According to the North American Securities Administrators Association (NASAA),
state securities regulators on Tuesday reported significant increases in the number
of enforcement actions, money ordered returned to investors, and years of incarceration
for securities law violations during the most recent reporting period.
“These statistics reflect the ongoing vigilance of state securities regulators
to protect Main Street investors from fraud,” announced Joseph P. Borg,
Director of the Alabama Securities Commission and President of the North American
Securities Administrators Association (NASAA), the oldest international organization
devoted to investor protection.
NASAA reported a 23% increase in enforcement actions (including administrative,
civil and criminal) to 3,635 during the 2004-2005 reporting period, up from
2,964 during the 2002-2003 reporting period.
One-quarter (26%) of all enforcement actions involved the financial exploitation
of seniors, Borg said, noting that 34% of all successfully concluded enforcement
actions involved either variable or equity-index annuities.
“Investment fraud targeting seniors is an ongoing concern and that’s
why we are pleased that federal regulators and others have joined us in our
efforts to fight senior investment fraud through targeted and aggressive enforcement,”
he explained.
Money ordered returned to investors (including restitution, rescission, and
disgorgement) increased 38% to $911 million from $660 million during the previous
period.
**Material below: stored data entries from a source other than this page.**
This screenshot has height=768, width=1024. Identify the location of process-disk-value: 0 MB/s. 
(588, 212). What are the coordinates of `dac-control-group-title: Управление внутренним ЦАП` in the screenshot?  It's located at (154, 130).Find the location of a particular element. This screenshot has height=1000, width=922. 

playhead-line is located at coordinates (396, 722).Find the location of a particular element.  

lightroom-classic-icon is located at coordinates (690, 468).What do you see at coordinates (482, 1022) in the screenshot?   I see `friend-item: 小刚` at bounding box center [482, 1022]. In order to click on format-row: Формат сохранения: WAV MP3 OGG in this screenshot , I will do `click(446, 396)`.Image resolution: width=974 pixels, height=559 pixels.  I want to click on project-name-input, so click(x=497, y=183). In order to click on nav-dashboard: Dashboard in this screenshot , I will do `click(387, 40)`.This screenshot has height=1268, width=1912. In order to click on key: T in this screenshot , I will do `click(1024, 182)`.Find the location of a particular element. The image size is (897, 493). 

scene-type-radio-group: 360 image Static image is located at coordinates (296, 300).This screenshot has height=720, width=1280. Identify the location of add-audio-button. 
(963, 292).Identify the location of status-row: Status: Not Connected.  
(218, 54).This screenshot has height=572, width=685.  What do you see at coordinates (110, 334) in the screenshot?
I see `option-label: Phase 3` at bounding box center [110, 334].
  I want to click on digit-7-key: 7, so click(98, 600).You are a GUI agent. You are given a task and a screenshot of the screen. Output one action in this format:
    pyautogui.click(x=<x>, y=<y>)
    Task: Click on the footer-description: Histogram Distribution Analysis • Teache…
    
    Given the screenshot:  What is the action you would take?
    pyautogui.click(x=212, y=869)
Years of incarceration as a result of securities law convictions rose
30 percent to a cumulative 935 years, compared to 718 years in the previous
reporting period.
NASAA also reported monetary fines and penalties ordered during the 2004/2005
reporting period totaled $61 million. During the 2002/2003 reporting period,
penalties and fines totaled $822 million, which included amounts ordered stemming
from settlements related to several large Wall Street investigations.
“While our emphasis has always been on enforcing the securities laws
and getting money back to investors, the industry-created scandals of recent
years led to larger than usual totals for fines and penalties during the previous
reporting period,” Borg concluded.
“We hope that the lower amount of penalties and fines in the current
reporting period reflects that Wall Street now understands that business must
be done for the benefit of investors, not to their detriment and that the lessons
of the past will not be forgotten in the new economic climate.”